For an adult religious education class on Unitarian Universalist theologies, I recorded four short videos. I’ll get to the videos in a moment, but first, a word about online teaching….
Like so many educators, I’ve been trying to figure out how to adjust to our new reality of distance teaching. We feminists have criticized patriarchal pedagogy as disembodied; patriarchal education keeps everything in the head, ignoring the reality of the body. But how do you do embodied teaching when all you see are a bunch of tiny images of people’s heads on your computer screen? A great many pedagogical tools in my feminist-educator toolkit are useless in online learning.
I was talking over this problem with someone I have a great deal of respect for, a feminist who has been doing online teaching for a decade now — she moved to online learning because her subject area is quite specialized, with the result that her students are spread out over the entire North American continent. She said what has worked best for her is to record short videos, of under ten minutes, with lectures outlining a topic area; after showing one of the videos, she moderates an open discussion of the topic.
I’ve been teaching a biweekly adult religious education class — with mixed success — and I decided to try this approach for last night’s class. I was scheduled to teach an hour-long class on Unitarian Universalist (UU) theologies. I focused on four UU theologies, as exemplified by five different persons, prepared four short talks, and recorded four short videos. The class went reasonably well, from my point of view. While the videos were playing, I was able to monitor the chat in the videoconference call, and I could look at the video feeds (of those who left their video on) to monitor facial reactions. The videos were followed by a lively discussion — though with 21 log-ins, it was less than spontaneous, since everyone had to stay muted except for me and one person making a point or asking a question.

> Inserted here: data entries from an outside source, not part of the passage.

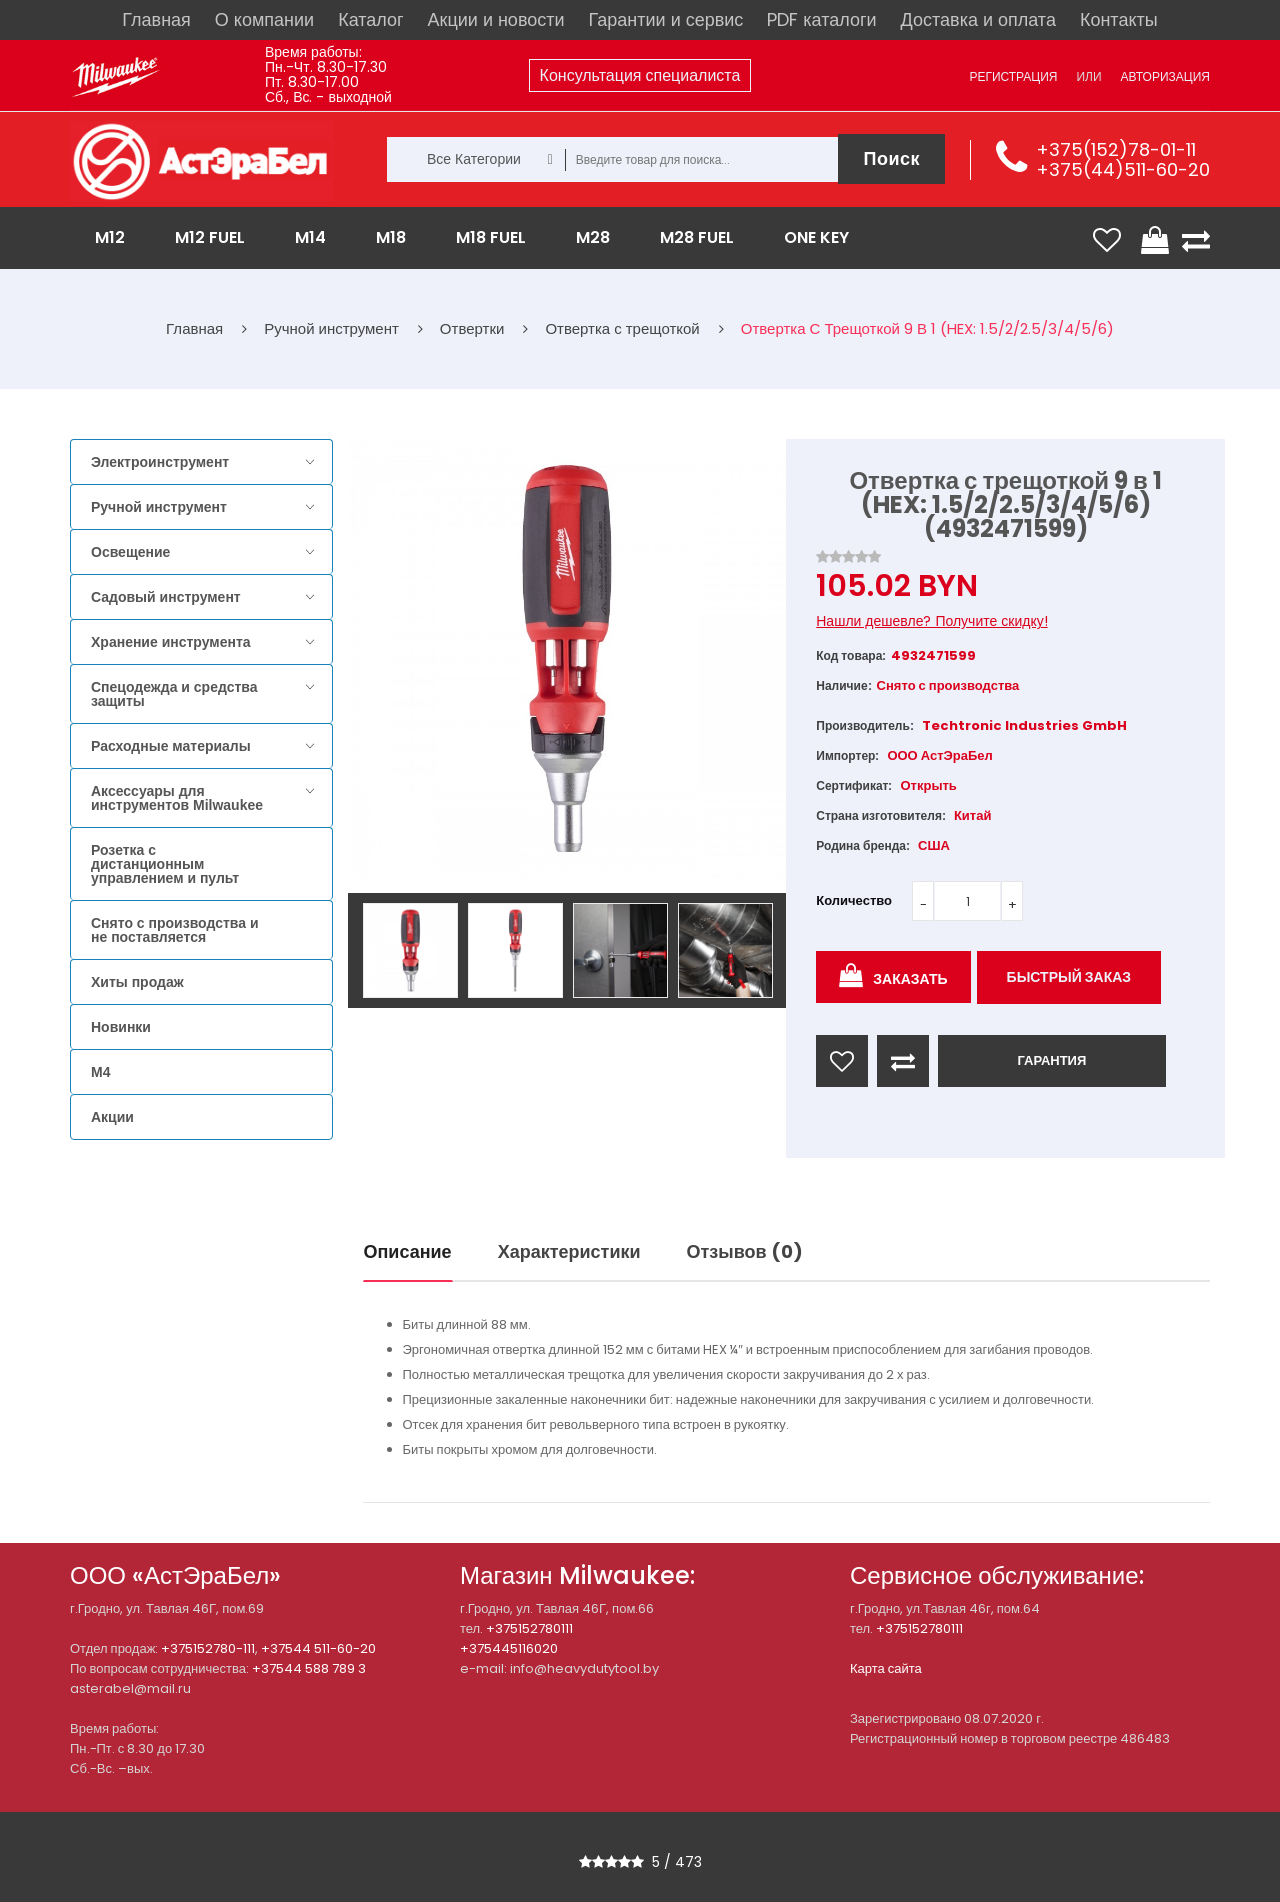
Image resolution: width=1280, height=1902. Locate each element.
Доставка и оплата (978, 19)
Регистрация (1013, 76)
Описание (408, 1251)
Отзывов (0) (745, 1251)
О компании (264, 19)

Making the video lectures took more time than I would have liked. Yet by recording these short lectures in advance, I could trim out all the times I coughed (with all the smoke in California, I’ve been coughing a lot), and if I stumbled verbally, I could trim or re-record the part where I stumbled. I could also clean up the sound while editing the video, and control the lighting and composition of the visuals.
Another benefit to pre-recording the lectures: I can post them online, where they’re accessible to people who were unable to attend (e.g., due to child care responsibilities). And I can re-use the videos to teach the same class in a year or so, because the discussion that followed the lectures will always be different; plus, with several short videos, I can record new videos on the same topic.

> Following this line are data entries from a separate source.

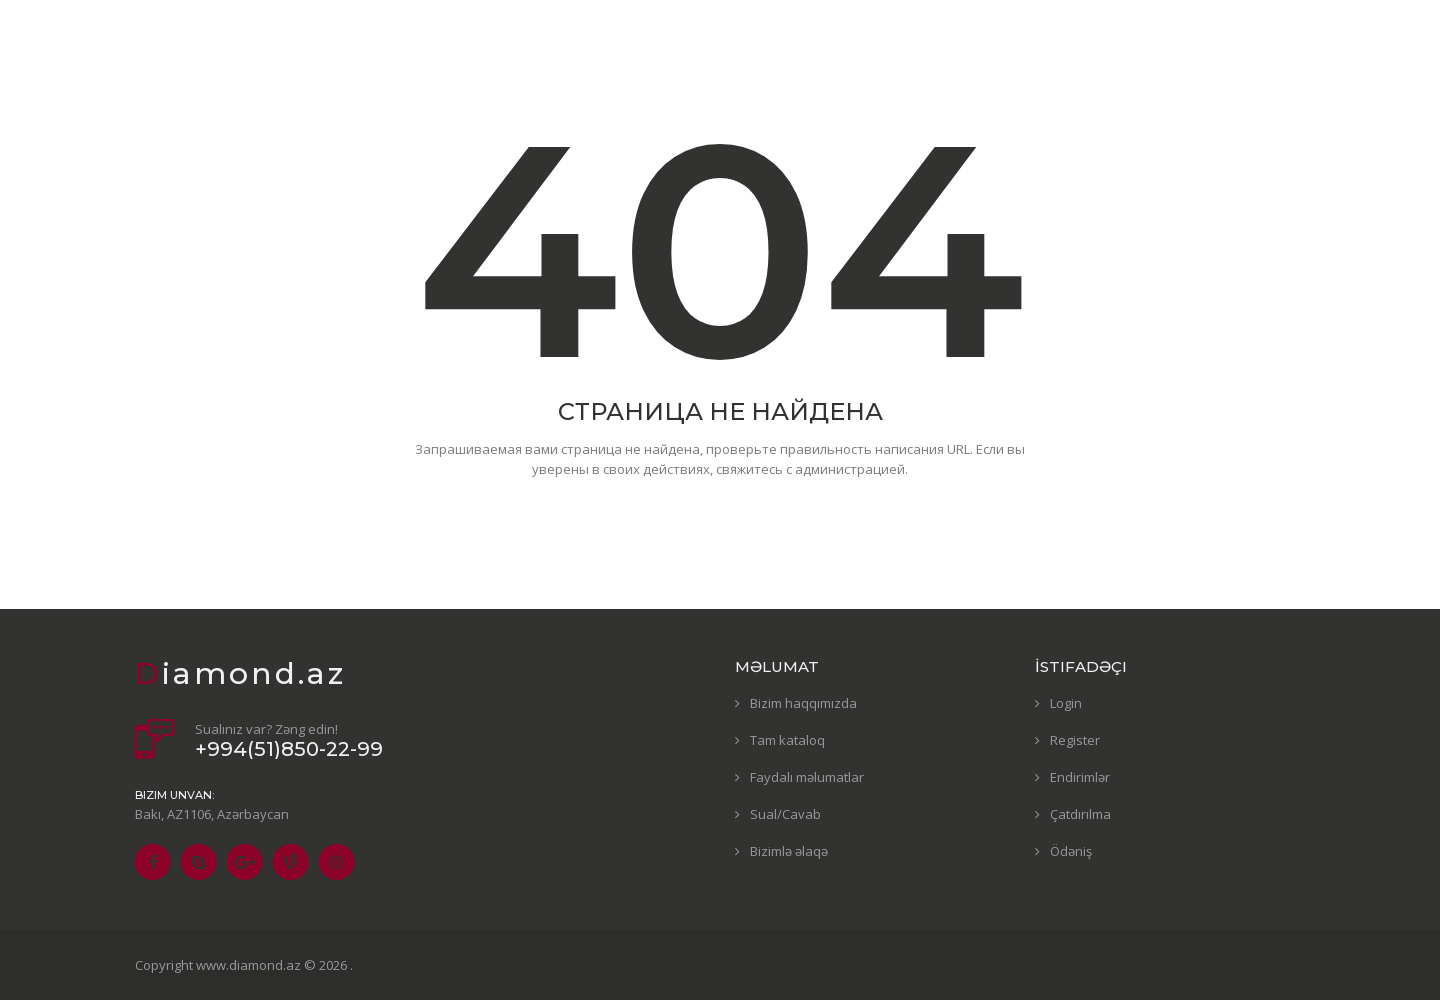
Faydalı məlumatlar (807, 777)
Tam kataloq (787, 740)
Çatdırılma (1080, 814)
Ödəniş (1071, 851)
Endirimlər (1080, 777)
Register (1075, 740)
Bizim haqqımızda (803, 703)
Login (1066, 703)
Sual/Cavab (785, 814)
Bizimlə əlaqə (789, 851)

My final conclusion: Although this method of teaching is nowhere near as good as in-person teaching, it was still the best approach I’ve yet tried for online teaching.

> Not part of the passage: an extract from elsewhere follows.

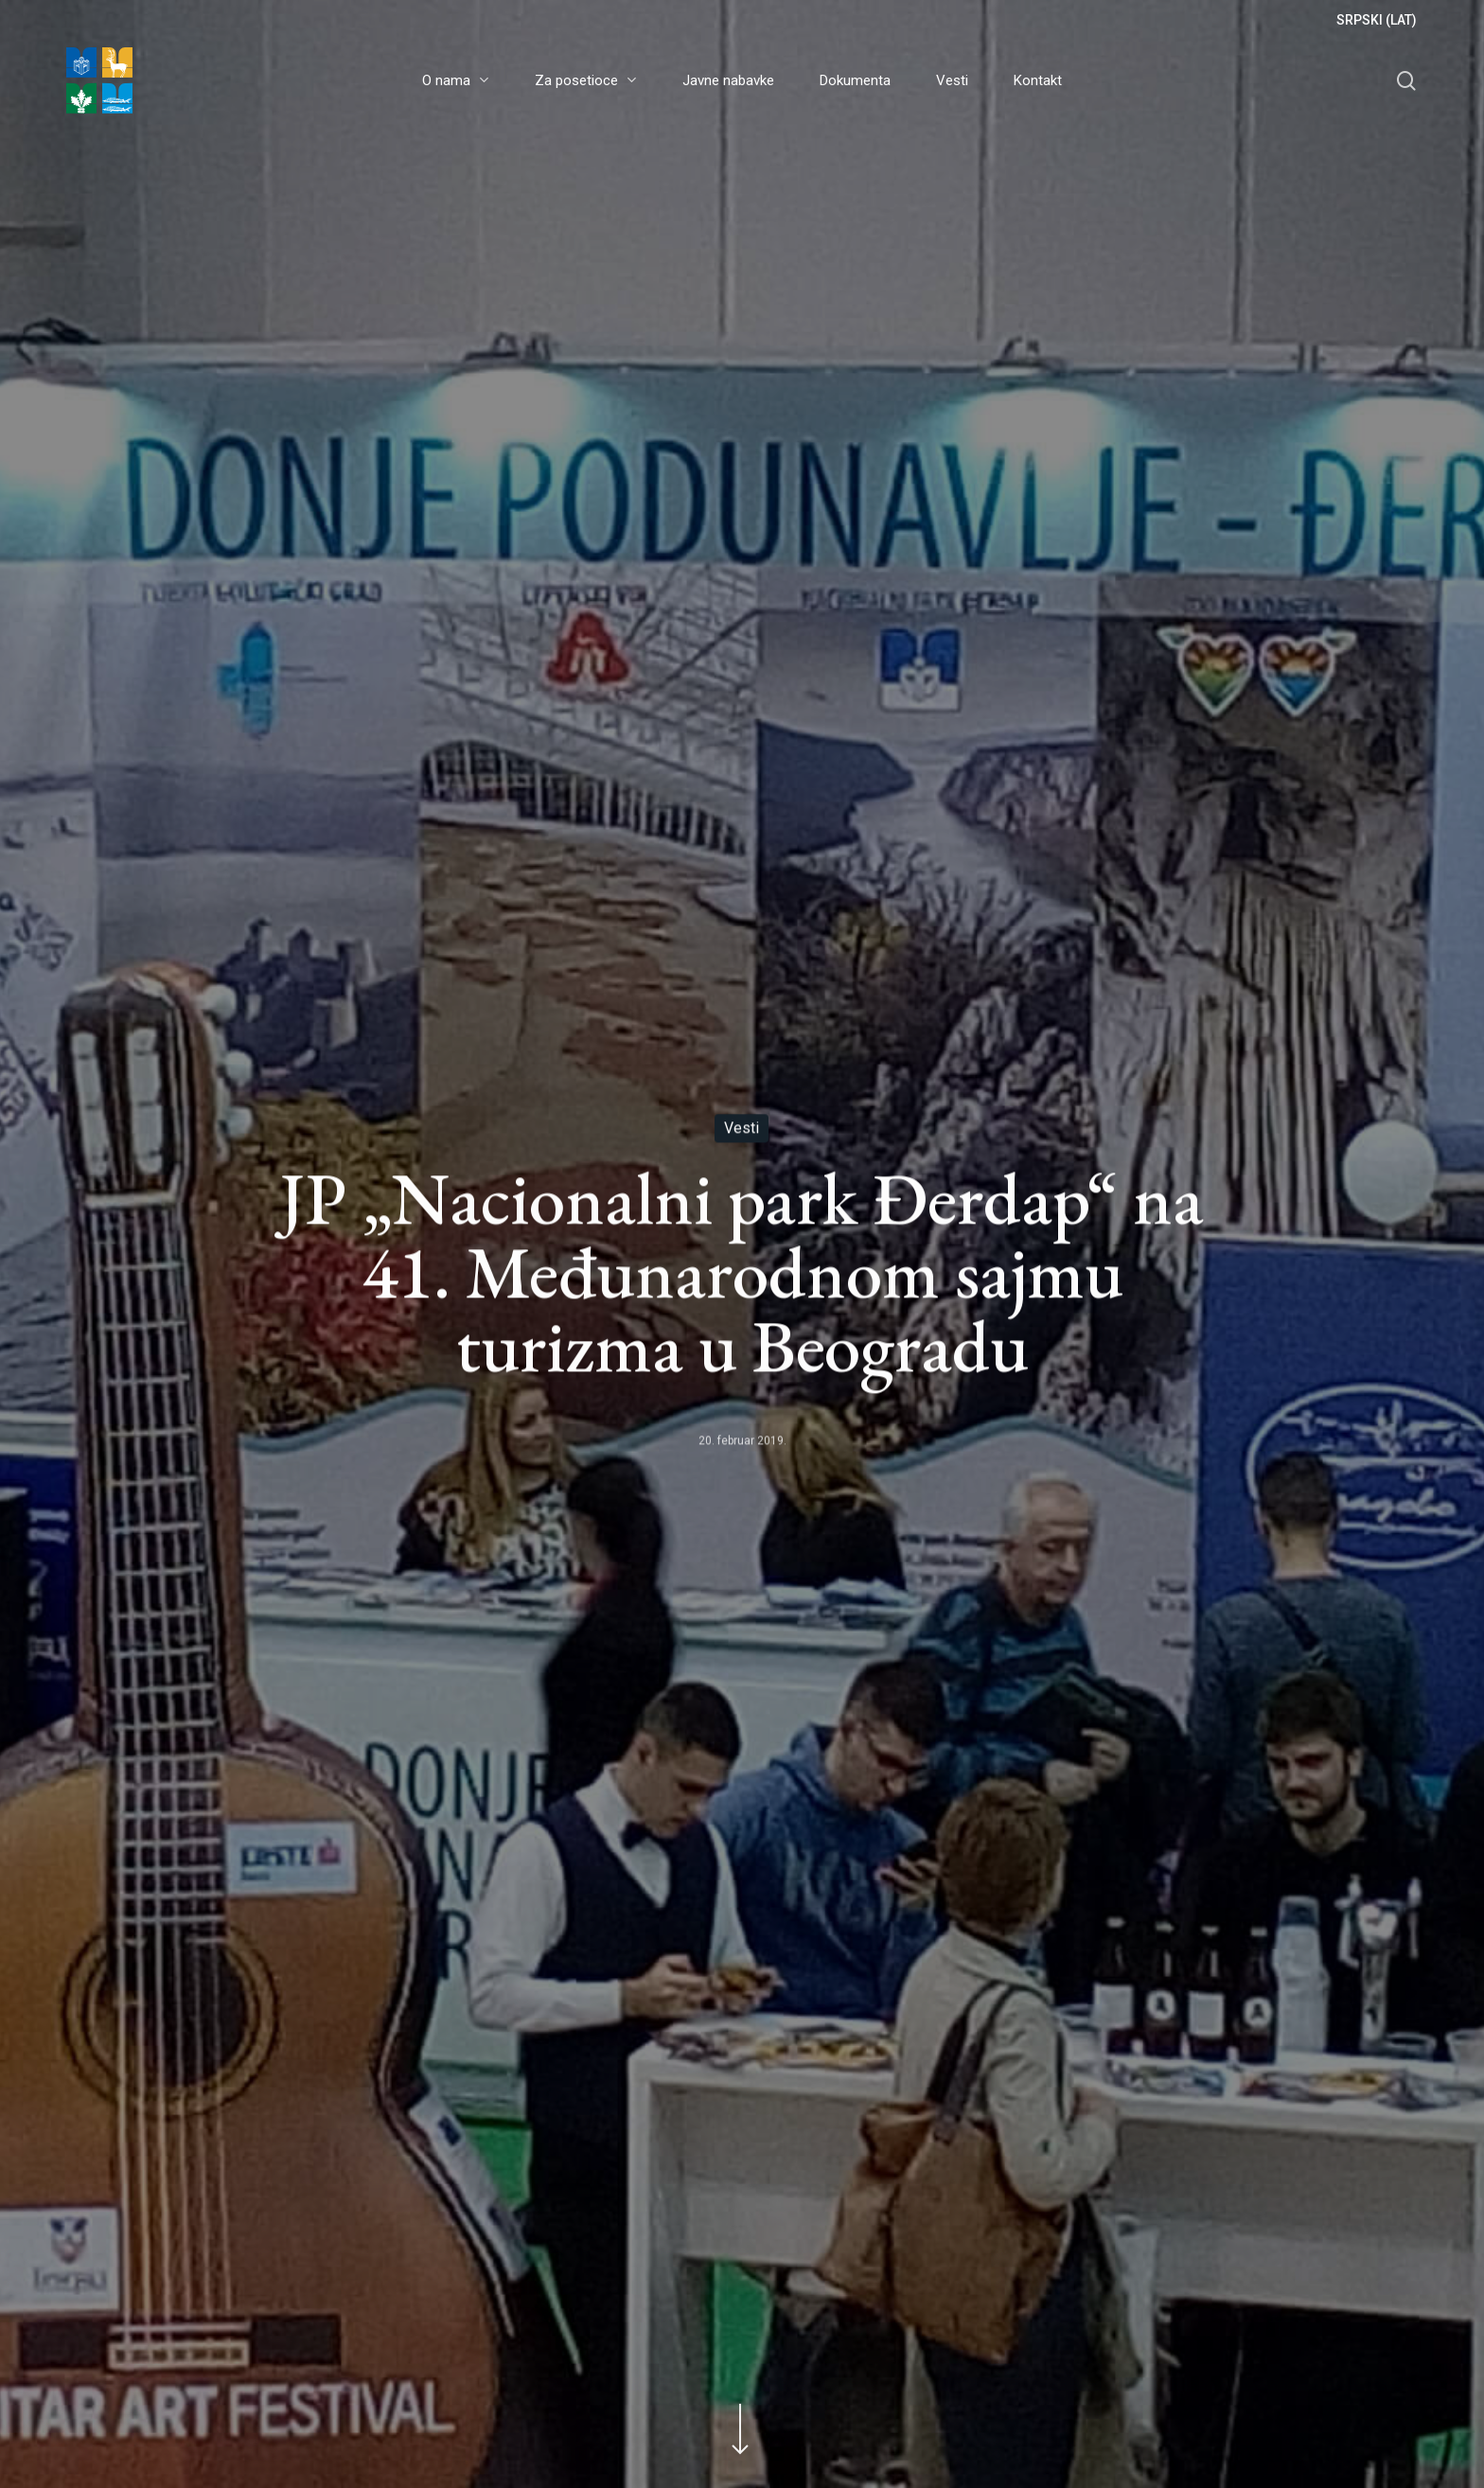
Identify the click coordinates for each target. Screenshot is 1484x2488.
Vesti (741, 1129)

In a subsequent post, I’ll include a link to one of the videos, followed by the text of the lecture.
I’ve been teaching online for awhile (10+ years), and find one of the most interesting aspects of teaching –in my case, creative writing — is that often the students who are writing the most interesting stuff are more willing to “talk” online than in a face-to-face setting. If we were in a real classroom, sitting in a circle, facing one another, the shyer students find all kinds of ways to hide: looking down, not making eye contact, doodling, hooked into their ipods, all that. But in an online setting, they don’t have to hide, and they do have time to process ideas, time to think about what they want to say, and time to put those thoughts into writing.
My classes are also asynchronous, as my students are all across the country, and often the globe, and a mutual time to meet is difficult at best. And, as instructors we are beholden to teach asychronously so students can be online whenever they find it most useful, or convenient. There’s a weirdness, a lag time, to that which takes some getting used to, but, I do find that students are in fact used to the idea of posting writing, posting comments, and then checking back to see what has happened.
Like you, I also use short videos to cover content; I encourage students to do the same (most do not). There is also an asynchronous tool called “Voice Thread” that is worth looking at. Rural bandwith currently makes this unusable for many, but in urban areas you might have some success with it.
One caveat I’ll say about creative writing teaching is that it’s just as hard online to get students to pay attention to the comments on other students’ writing, just as hard as it is in the classroom to make that cognitive leap that what is said about someone else’s problems with X apply to their own problems with X. But that is teaching.
Jean, out of curiosity, what learning platform do you use? Do you like it?
Dan – We now use “Canvas” and it’s okay. It’s the third one I’ve used, and it’s more intuitive than Blackboard and OnCourse; it also — at least our version — has a lot of embedded apps that are useful: VoiceThread, Kaltura (a video recording thing, which can generate half-decent video captions), a chat function, etcetera. I’ve noticed that students get up to speed much more quickly with Canvas than other learning management systems, and that helps a lot. So, on balance, Canvas is solid.
Thanks. Canvas is out of our price range, but good to know about it. We’ll probably wind up with Google Classroom, since the congregation already bought into GSuite — not that that’s necessarily bad, since it gets good reviews.